On Friday we sailed down to Soufriere and anchored by Bat Cave. It was rolly but we decided to stay so that we could make the most of the snorkelling. The water was some of the clearest we have seen so far and there were lots to see which was great. On Saturday we went off to see Soufriere Sulphur Springs and the Diamond Falls. We were told the springs opened at 8am which was not quite accurate but it didn’t make any difference as we were allowed into the springs and had a wonderful mud bath before all the tourists arrived and then we paid our money and Tom gave us a tour of the springs. It’s awesome to think that the heat generated to cause the boiling pools of sulphurous mud comes from deep inside the earth. Definitely a geographer’s paradise but not so sure about the long term effects of the smell and sulphurous fumes on the inhabitants of Soufriere (which, incidentally, we are told means sulphur springs. After this visit we caught the bus back into town and walked to the Botanic Gardens and Diamond Falls. The gardens were lush and full of colour unlike Mamiku but there were few species of plant on display and the restaurant was certainly not up to Mamiku standards! The waterfall was very nice but nothing special so I think I have muddled these Diamond Falls with another by the same name in a different country! As you will have noted, a lot of countries have towns and beachs and mountains all named the same which does lead to some confusion! On returning to town we finally had our Roti at Ali’s restaurant – according to our source, the best in town. They were delicious and definitely stood us in good stead for the rest of the day. On returning to the boat we moved across to a mooring buoy under Petite Piton for Gilly’s last night. That’s when the sound of running water was heard …. we had sprung a leak in the freshwater pipe feeding the sink tap. The only reason James had a problem fixing it was the fact that the pipe was an imperial measurement and the valve metric so the pipe was really, really tight on the valve. Although we could get the pipe back on the valve the moment we turned the water pressure back on again it split. Ah well, plans change again …. Sunday will not be the day we venture further south having seen Gilly off to the airport, instead we will be on our way north again to Rodney Bay to buy spare parts!!!
18th - 22nd May
Sunday morning we took at a leisurely pace, swam, had brunch and let Gilly get herself sorted out for her trip back to UK. We went ashore at 1pm and Gilly was met by Kelvin (from Rent a Ride in Rodney Bay) who had offered to take Gilly to the airport. Once she was safely on her way we went back to Ocean Rainbow, put Puddle on the foredeck and set off. We had a totally fabulous sail back up to Rodney Bay which was lovely compensation for the fact that we were going backwards yet again! We anchored in the early evening and got ourselves organised for an early working start. Monday dawned, we took photos of the pipe fittings in the daylight, made a list of things to buy in the hardware store, loaded the laundry and set off in Puddle only to find, on looking back at Ocean Rainbow, that somehow we had dragged our anchor. James had checked at 6.30am and all was well so there must have been a real gust we hadn’t noticed as we were so busy doing chores!! We re-anchored and Claire stayed on board to keep an eye on things while James went ashore to get spare parts. He returned a couple of hours later with a bag of bits and proceeded to turn into ‘Handy Jim the Expert Plumber’. After an hour or so we had total success – what a relief and a big pat on the back for Handy Jim!! We could continue with our sailing plans and head south again to St Vincent and the Grenadines. Only one small problem – we’d forgotten to check out of St Lucia! Oh well, we sailed back to Soufriere (where we checked out) and had another night on a mooring buoy watching a spectacular sunset under Petite Piton with gospel music from the shore, a sundowner in hand and the rather alarming sight of forest fires in the hills. No one seemed bothered so we assumed this was a fairly normal occurrence and the fires had burnt out by the morning so all was well.

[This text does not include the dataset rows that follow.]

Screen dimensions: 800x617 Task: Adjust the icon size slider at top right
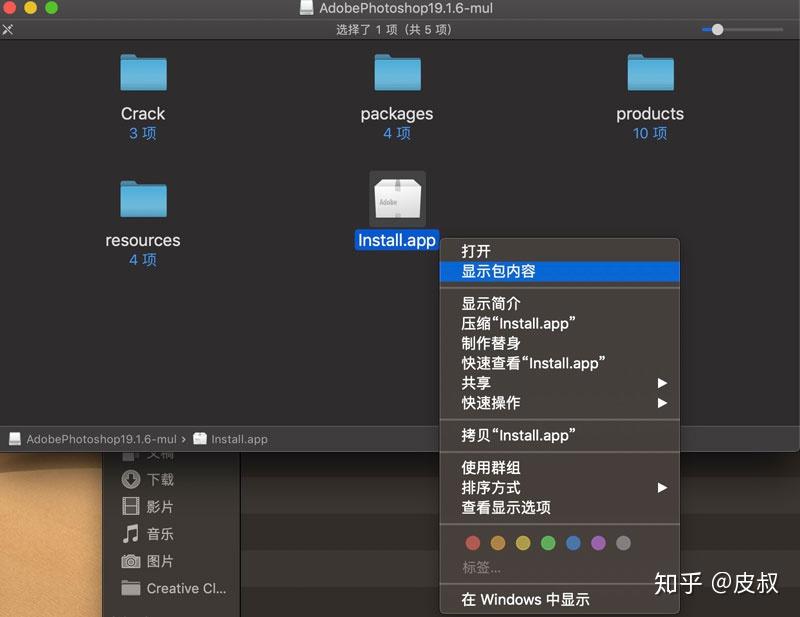click(x=717, y=29)
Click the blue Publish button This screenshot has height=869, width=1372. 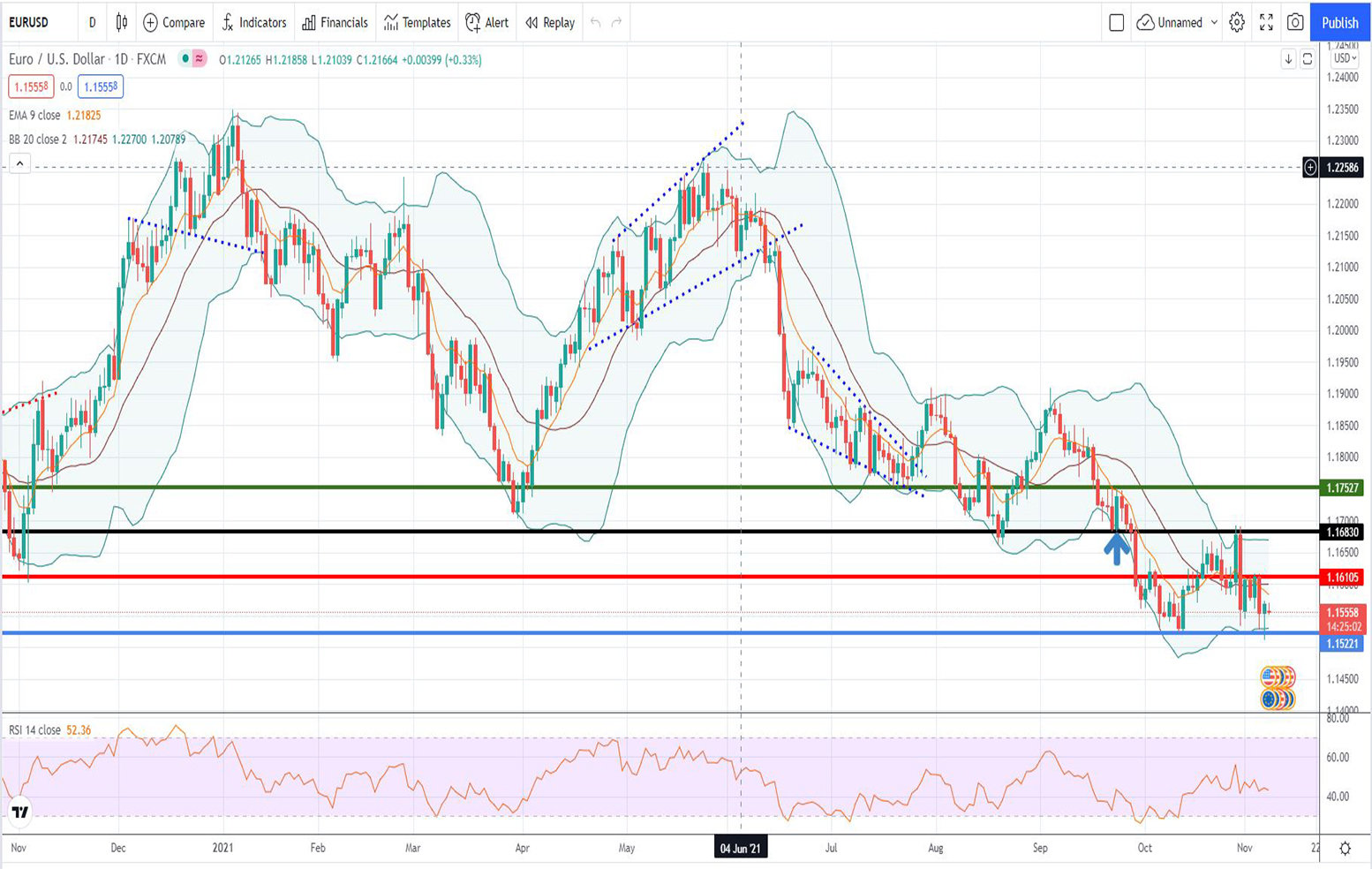coord(1339,22)
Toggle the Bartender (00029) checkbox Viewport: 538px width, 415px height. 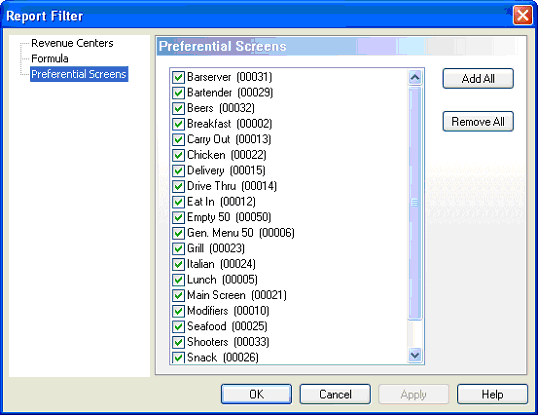[x=178, y=93]
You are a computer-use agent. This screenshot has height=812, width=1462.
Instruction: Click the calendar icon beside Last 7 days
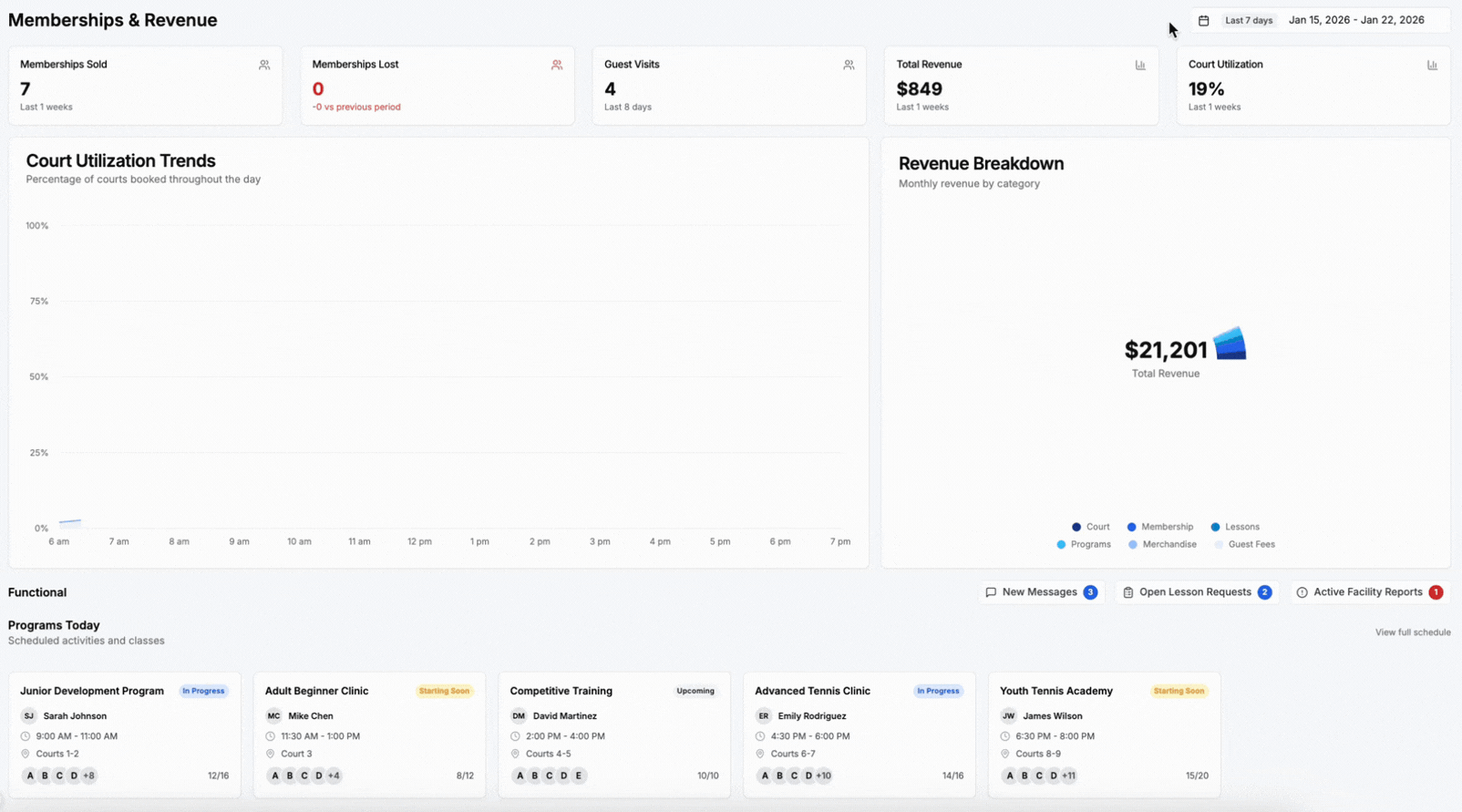pyautogui.click(x=1203, y=20)
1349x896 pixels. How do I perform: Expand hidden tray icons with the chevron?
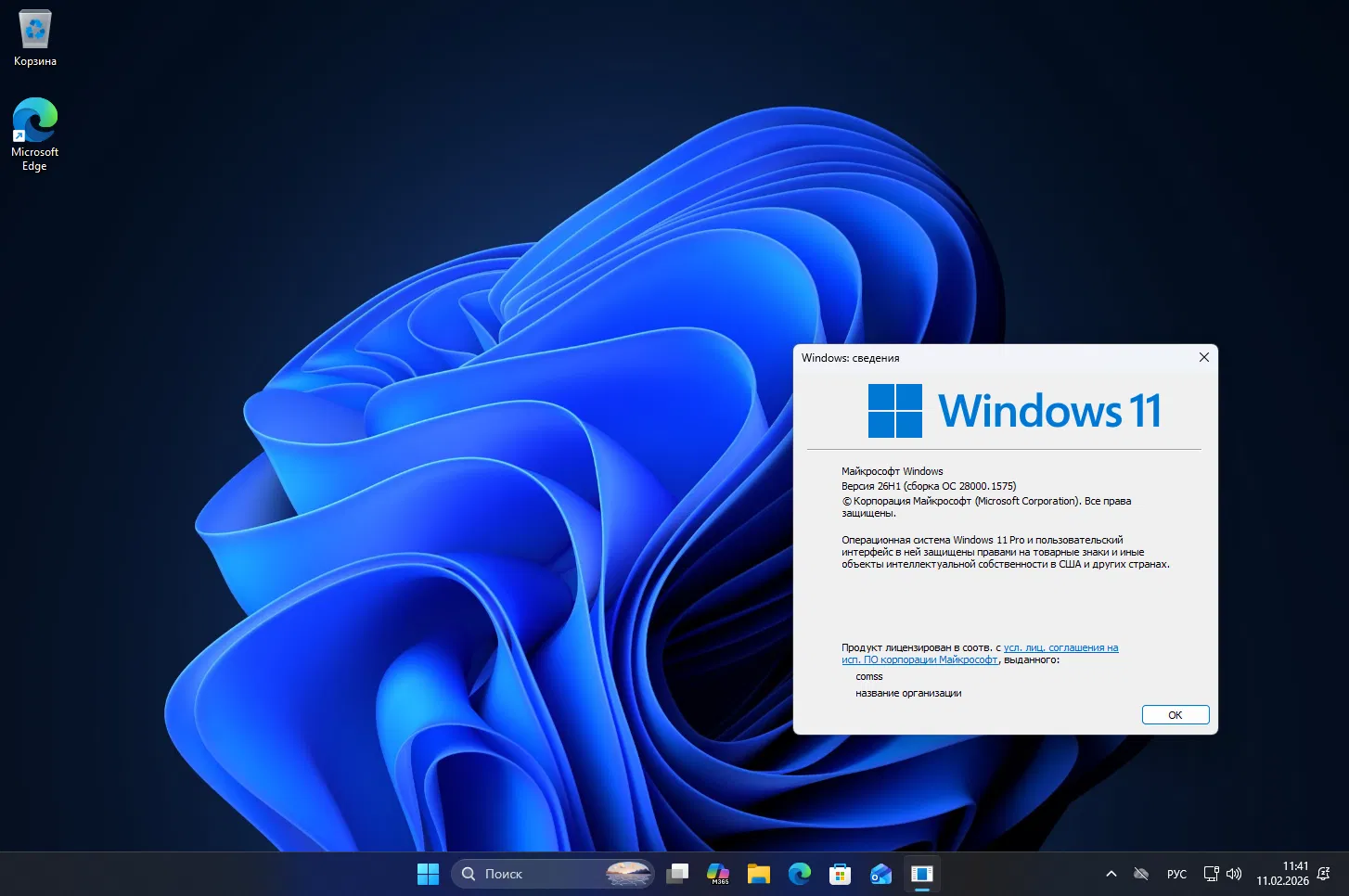tap(1111, 873)
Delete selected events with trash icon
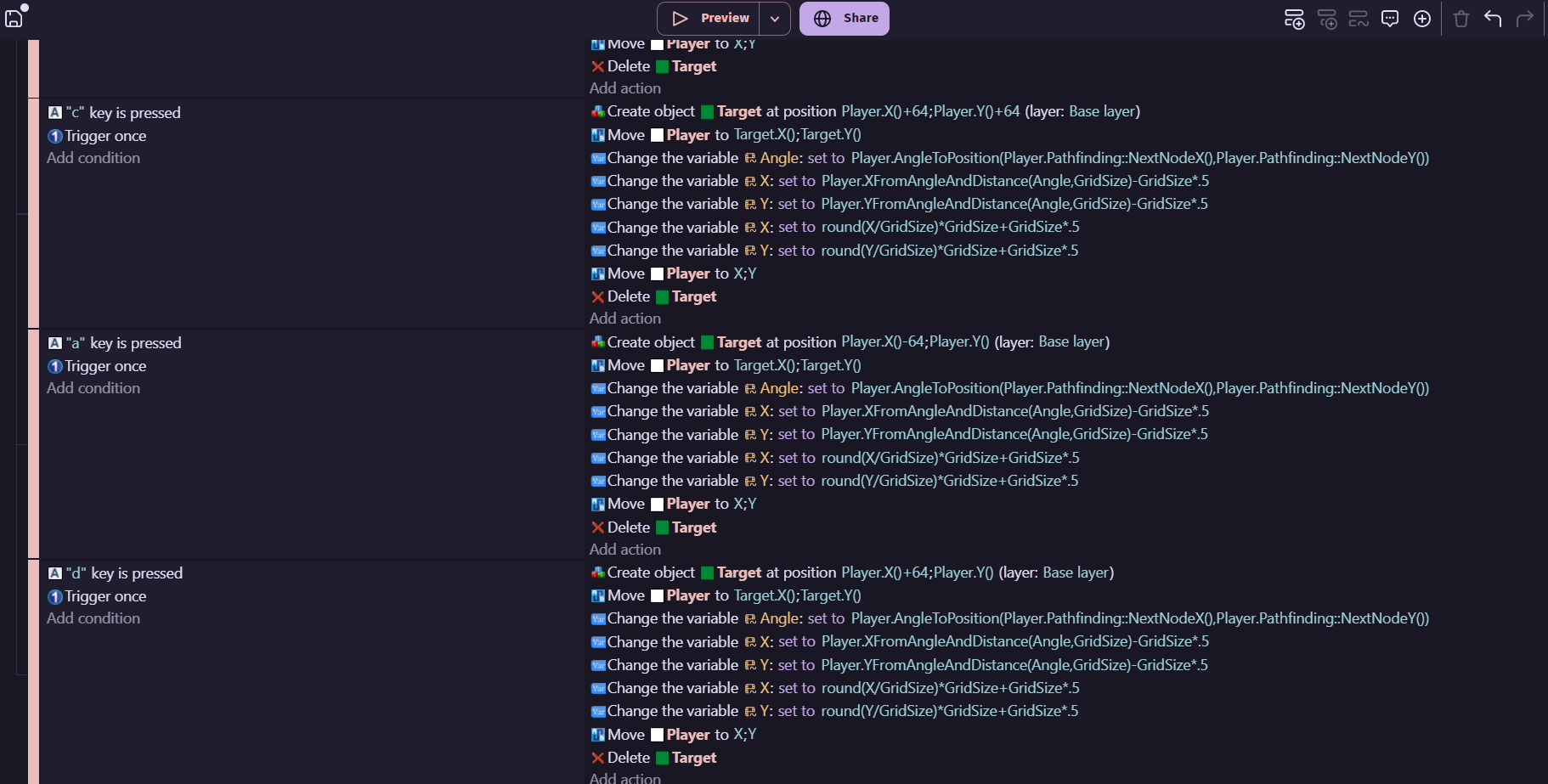Screen dimensions: 1548x784 [x=1461, y=19]
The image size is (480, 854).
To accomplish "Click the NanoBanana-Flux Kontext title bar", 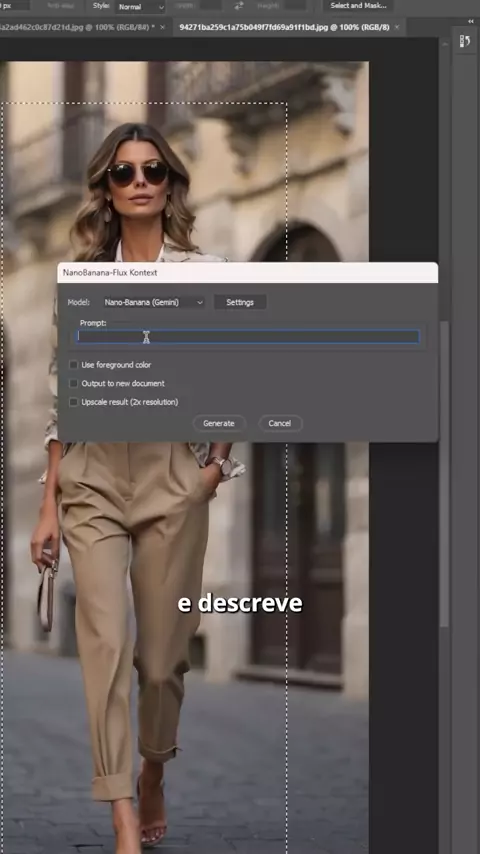I will pos(247,272).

Wednesday morning at 5.30am we set off for St Vincent. We had packed Puddle away into the wet locker so that our decks were free, everything was stowed ready for any eventuality. The acceleration zone between St Lucia and St Vincent is supposed to be one of the fiercest – as it turned out, it was a blustery crossing but one of the easier passages we have had! We still found ourselves with our ‘petticoats’ on show a couple of times. St Vincent is a real surprise. It is so green and lush. An artist’s palette would have trouble to find enough greens to accurately capture the hillsides. There are lots of little ‘farms’ in the hills surrounded by a cultivated area (rumour control says it’s hash!), there are forests leading down to the sea, little bays with volcanic sand and very little sign of life. As we approached Chateaubelaire we started to see fishermen and very simple houses. Once anchored in the bay of Chateaubelaire our attention was drawn to a lady waving at us from the shore. We waved back and were informed by a young boy on his paddle-board (not exactly a boat boy as he wasn’t offering anything, just curious about our ensign!) that the lady was the customs lady and she could give us hassle! We busied ourselves getting Puddle ready to take James to shore to complete customs formalities but before we could even get the engine on she was out to see us – having commandeered the dinghy of a catamaran whose Skipper had just been to her offices! We assured her we were coming ashore just as soon and as fast as we could. James duly went and completed formalities but his assessment of the town was that it had nothing to offer (very simple with one shop and not a lot else!) and we may as well move on to Wallilabou that afternoon. The great attraction of this area is the snorkelling but we really didn’t want to push our luck during our first visit by staying too long in one place and ultimately we would like to spend as much time further south in Canouan, Tobago Cays and Union Island before getting to Grenada.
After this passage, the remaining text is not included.